(Stored data)
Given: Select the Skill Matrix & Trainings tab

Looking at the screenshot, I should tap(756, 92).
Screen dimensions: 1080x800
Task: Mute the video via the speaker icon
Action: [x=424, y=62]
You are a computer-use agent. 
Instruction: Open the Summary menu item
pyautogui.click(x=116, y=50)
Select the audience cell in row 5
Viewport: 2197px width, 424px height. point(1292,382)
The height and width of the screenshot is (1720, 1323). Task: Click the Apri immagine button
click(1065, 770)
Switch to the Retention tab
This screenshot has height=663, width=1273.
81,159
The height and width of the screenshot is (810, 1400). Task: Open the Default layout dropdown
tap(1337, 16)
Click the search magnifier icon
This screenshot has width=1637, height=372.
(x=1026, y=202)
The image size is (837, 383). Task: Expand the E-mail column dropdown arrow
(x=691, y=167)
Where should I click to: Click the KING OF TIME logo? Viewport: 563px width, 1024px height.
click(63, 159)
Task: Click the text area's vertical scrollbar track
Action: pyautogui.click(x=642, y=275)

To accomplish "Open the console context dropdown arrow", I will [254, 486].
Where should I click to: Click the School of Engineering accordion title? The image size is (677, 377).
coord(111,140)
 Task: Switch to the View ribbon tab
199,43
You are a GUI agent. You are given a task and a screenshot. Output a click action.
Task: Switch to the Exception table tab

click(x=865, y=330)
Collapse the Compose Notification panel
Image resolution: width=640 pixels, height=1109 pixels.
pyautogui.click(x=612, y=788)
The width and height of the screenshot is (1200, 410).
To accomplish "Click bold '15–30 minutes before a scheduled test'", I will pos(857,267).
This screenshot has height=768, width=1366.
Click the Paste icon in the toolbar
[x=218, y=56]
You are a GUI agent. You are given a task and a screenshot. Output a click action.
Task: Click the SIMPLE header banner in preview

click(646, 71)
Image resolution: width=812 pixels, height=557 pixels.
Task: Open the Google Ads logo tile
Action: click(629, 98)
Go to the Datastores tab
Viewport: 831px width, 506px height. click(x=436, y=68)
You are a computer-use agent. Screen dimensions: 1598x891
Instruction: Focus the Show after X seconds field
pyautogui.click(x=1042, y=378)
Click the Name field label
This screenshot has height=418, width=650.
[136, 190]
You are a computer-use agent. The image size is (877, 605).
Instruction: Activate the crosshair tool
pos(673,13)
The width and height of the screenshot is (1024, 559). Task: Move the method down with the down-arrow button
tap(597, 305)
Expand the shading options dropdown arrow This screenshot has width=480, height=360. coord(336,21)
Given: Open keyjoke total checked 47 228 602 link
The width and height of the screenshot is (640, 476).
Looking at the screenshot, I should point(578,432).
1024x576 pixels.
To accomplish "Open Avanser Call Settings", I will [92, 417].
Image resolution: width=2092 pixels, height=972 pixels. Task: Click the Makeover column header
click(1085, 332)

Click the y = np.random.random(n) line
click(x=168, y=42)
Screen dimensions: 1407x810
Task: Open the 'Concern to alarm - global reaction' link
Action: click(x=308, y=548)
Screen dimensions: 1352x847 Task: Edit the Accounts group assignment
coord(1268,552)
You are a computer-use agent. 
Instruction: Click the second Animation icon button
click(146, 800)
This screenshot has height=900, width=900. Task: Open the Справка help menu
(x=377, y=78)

EXERCISE GOAL
Copy out the lines of the records above in which the string "accomplish" appears.

ANSWER
To accomplish "Open the console context dropdown arrow", I will [254, 486].
To accomplish "Click bold '15–30 minutes before a scheduled test'", I will pos(857,267).
To accomplish "Open Avanser Call Settings", I will [92, 417].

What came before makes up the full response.